The following problem is from Ch. 15 of Spivak's Calculus. I asked a separate question about understanding the solution manual solution to part $(c)$. Since my solution differed from that solution, I would like to know if it is correct.
*26. It is an excellent test of intuition to predict the value of
$$\lim\limits_{\lambda\to \infty} \int_a^b f(x)\sin{(\lambda x)}dx$$
Continuous functions should be the most accessible to intuition, but once you get the right idea for a proof the limit can easily be established for any integrable $f$
(a) Show that $\lim\limits_{\lambda\to \infty} \int_a^b \sin{(\lambda x)}dx=0$, by computing the integral explicitly.
(b) Show that if $s$ is a step function on $[a,b]$, then $\lim\limits_{\lambda\to \infty} \int_a^b s(x)\sin{(\lambda x)}dx=0$.
(c) Finally, use Problem 13-26 to show that $\lim\limits_{\lambda\to \infty} \int_a^b f(x)\sin{(\lambda x)}dx=0$ for any function $f$ which is integrable on $[a,b]$. This result, like Problem 12, plays an important role in the theory of Fourier series; it is known as the Riemann-Lebesgue Lemma.
Here is my attempt at a solution to part $(c)$ (I show solutions to parts $(a)$ and $(b)$ in another question about this problem)
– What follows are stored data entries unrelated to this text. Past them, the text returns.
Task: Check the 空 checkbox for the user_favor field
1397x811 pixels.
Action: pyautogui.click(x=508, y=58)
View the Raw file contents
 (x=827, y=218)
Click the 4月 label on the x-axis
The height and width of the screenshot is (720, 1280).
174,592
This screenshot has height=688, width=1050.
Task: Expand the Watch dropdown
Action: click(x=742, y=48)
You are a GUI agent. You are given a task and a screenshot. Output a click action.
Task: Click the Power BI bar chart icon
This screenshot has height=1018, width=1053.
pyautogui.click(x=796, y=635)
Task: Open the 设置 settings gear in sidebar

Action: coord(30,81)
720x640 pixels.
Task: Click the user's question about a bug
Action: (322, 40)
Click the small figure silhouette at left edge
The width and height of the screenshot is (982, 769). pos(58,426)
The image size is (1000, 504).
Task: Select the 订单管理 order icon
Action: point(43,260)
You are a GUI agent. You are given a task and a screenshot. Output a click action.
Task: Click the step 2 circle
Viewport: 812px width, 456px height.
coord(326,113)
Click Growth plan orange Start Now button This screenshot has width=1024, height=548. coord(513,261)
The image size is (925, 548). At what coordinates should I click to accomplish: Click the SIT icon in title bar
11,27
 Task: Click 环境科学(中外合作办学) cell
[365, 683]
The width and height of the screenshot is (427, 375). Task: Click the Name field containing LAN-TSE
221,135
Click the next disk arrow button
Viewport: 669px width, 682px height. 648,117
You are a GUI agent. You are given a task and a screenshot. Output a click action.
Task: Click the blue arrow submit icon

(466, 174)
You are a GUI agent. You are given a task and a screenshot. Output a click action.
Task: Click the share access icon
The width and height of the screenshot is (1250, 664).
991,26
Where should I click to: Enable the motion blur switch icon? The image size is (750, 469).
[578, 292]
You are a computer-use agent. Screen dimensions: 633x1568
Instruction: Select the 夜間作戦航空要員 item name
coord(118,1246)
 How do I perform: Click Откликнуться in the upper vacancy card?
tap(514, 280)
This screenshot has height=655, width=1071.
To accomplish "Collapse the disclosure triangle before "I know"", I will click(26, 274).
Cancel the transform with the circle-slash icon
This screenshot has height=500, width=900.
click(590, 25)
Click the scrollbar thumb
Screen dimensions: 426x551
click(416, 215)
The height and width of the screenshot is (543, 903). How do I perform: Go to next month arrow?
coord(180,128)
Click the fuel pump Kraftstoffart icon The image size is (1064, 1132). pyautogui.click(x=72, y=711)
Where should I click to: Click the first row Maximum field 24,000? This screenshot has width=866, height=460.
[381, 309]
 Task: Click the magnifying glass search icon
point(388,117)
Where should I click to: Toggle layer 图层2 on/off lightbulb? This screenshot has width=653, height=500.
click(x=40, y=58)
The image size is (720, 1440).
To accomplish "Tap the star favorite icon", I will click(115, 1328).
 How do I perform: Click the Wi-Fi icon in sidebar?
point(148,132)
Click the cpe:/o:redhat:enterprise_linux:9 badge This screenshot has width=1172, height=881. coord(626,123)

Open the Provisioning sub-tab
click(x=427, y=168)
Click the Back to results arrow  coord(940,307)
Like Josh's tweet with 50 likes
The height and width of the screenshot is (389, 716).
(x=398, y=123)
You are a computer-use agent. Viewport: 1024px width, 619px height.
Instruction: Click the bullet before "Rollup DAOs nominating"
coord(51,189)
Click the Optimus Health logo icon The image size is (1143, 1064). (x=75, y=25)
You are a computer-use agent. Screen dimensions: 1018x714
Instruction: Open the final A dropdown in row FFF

Assume $f$ is integrable on $[a,b]$.
Given a number $\lambda$, let $P_{\lambda}=\{t_0,...,t_{n_{\lambda}}\}$ be a partition of $[a,b]$ such that for any $i=1,...,n_{\lambda}$ we have that in the partition subinterval $[t_{i-1},t_i]$, $\sin{(\lambda x)}$ is either always $\geq 0$ or $< 0$.
Let $s_1$ and $s_2$ be step functions for $P_{\lambda}$ such that $s_1<f<s_2$.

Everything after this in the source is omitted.